Armed with your new understanding of SELinux and it's associated attributes (secutiy contexts, types, roles, levels and the likes) it's time to re-examine the commands we issued in the first blog post, to enable SELinux access to userdir apache settings.

Prior to executing the following commands :

#setsebool -P httpd_enable_homedirs 1
 &
#chcon -R -t httpd_sys_content_t ~user/public_html


We were still receiving 403 errors, when trying to access local documents via userdir directories.  So what have we done, through the execution of the two commands to change it ?

First !  setsebool ,

To change parts of the SELinux policy at runtime without having to reload a new policy, we manipulate the boolean values of specific daemons with respect to the SELinux policy.

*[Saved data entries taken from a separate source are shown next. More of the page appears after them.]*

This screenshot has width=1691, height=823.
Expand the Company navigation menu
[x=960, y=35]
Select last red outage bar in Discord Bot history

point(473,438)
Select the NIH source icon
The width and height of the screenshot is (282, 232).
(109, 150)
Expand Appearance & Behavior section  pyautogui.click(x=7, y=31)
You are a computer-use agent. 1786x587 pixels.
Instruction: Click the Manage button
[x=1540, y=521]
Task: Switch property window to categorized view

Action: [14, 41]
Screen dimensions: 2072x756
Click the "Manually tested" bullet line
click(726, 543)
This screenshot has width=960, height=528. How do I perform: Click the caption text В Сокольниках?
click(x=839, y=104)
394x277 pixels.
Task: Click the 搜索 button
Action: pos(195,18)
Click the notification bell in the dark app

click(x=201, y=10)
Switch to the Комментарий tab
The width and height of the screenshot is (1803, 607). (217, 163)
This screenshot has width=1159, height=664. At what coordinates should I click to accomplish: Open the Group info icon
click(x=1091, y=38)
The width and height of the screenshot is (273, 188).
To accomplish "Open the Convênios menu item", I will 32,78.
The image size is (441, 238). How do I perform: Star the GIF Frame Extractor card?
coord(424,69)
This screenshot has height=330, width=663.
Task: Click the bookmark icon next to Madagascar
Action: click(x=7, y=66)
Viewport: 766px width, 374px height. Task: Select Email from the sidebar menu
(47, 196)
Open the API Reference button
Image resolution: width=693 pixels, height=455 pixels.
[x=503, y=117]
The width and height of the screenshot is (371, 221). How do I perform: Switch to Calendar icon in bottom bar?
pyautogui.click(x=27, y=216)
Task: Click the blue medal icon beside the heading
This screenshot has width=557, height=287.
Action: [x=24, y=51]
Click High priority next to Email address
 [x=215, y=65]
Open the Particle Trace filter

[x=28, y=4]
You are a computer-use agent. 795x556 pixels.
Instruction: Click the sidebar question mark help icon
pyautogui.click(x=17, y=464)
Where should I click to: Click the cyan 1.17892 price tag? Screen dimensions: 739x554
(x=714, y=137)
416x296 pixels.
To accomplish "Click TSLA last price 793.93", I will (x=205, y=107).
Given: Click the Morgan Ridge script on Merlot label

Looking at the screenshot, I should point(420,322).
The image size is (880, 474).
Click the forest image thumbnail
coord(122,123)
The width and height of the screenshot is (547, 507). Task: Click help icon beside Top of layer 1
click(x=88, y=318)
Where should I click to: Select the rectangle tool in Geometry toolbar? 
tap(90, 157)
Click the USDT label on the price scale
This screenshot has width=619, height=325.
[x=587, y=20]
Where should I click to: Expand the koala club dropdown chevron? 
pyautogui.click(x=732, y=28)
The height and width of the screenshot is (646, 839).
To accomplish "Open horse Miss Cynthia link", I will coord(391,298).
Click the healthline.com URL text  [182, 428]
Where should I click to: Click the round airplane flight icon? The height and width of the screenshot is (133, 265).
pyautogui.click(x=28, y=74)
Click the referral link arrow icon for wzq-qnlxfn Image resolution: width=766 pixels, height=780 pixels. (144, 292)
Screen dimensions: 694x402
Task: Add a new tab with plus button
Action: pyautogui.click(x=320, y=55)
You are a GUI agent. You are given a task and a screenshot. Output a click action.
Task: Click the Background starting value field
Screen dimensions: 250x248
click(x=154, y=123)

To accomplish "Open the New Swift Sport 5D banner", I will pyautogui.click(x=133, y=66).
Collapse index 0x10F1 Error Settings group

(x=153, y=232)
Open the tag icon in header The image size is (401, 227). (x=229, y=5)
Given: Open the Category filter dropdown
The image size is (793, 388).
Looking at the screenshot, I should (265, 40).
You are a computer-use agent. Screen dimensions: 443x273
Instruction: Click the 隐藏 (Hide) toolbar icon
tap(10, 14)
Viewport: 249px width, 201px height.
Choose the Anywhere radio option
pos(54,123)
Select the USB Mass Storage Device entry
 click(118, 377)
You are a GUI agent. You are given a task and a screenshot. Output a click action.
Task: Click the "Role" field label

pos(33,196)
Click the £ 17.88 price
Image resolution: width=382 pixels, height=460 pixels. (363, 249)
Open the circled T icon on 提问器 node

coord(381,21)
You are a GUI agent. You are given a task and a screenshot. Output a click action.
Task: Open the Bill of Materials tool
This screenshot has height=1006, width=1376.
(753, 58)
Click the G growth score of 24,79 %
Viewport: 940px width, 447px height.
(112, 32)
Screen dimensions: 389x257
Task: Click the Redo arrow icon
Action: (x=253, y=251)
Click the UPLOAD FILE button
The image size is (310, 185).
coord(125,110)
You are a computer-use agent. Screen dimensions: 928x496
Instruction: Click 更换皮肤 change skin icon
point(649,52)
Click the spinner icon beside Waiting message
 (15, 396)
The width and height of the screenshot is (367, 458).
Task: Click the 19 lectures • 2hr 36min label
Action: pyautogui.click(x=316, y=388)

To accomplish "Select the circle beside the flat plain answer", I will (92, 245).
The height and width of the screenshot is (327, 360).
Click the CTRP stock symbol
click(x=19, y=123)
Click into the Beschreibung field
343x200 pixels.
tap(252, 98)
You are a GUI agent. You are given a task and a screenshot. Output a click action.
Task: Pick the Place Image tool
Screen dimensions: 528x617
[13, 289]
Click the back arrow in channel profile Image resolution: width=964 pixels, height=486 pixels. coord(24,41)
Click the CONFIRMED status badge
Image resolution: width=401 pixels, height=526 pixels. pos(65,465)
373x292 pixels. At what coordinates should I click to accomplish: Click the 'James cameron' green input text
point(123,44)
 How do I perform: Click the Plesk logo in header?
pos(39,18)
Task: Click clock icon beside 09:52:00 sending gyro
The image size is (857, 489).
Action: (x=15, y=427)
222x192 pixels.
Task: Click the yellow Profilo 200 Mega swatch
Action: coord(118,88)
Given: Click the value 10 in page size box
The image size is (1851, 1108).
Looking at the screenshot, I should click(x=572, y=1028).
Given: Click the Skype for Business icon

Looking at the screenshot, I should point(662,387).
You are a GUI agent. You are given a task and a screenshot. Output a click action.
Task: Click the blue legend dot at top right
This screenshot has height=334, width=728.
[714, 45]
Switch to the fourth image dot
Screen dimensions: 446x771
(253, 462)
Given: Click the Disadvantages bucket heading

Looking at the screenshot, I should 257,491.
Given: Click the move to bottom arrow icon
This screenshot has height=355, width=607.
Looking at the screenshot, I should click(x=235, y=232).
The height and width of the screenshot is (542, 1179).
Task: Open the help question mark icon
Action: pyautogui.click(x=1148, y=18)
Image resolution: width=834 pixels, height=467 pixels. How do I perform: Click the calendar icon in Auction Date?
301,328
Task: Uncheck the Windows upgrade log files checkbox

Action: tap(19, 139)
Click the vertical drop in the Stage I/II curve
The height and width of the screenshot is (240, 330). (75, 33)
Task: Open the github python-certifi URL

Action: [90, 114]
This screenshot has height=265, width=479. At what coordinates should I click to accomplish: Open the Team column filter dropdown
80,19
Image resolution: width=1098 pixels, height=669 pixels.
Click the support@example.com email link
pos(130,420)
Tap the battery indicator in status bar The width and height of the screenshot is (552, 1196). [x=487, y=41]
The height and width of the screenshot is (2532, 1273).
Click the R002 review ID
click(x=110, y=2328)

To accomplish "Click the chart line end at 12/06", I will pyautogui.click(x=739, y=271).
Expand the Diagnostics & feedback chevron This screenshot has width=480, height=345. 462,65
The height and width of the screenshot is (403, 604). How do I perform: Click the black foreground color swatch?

"booleans - Policy booleans enable runtime customization of SELinux policy." (boolean(8))

in the 'setsebool' command above, we are using the option -P, which specifies that the value we are manipulating remain persistent across reboots. 

The boolean in this case is "httpd_enable_homedirs".   Allowing httpd to read home directories.  To determine what the current boolean settings are on your particular machine, provided you have SELinux installed and enforcing a policy run any of the following commands:

$getsebool -a
#semanage boolean -l
$getsebool httpd_enable_homedirs

The boolean value of 1 signifying 'on' and 0 signalling 'off'.

Next comes, chcon,

The chcon command changes the SELinux context for files. Keep in mind changes made with the chcon command do not survive a file system relabel, or the execution of the /sbin/restorecon command.  Essentially what we are doing here, is recursively (-R) changing the SELinux type (-t) association of all security contexts contained in '~user/public_html' to httpd_sys_content_t , which depending on the type of policy currently enforced, can be manipulated once again.

So there you have it, the truth about SELinux, how to properly configure Apache to work with USERDIRS and SELinux, and a bit of information related to the configuring of SELinux on the whole.

Hope it helped.

Expect more to come on the topic of SELinux.  Enjoyed writing this article.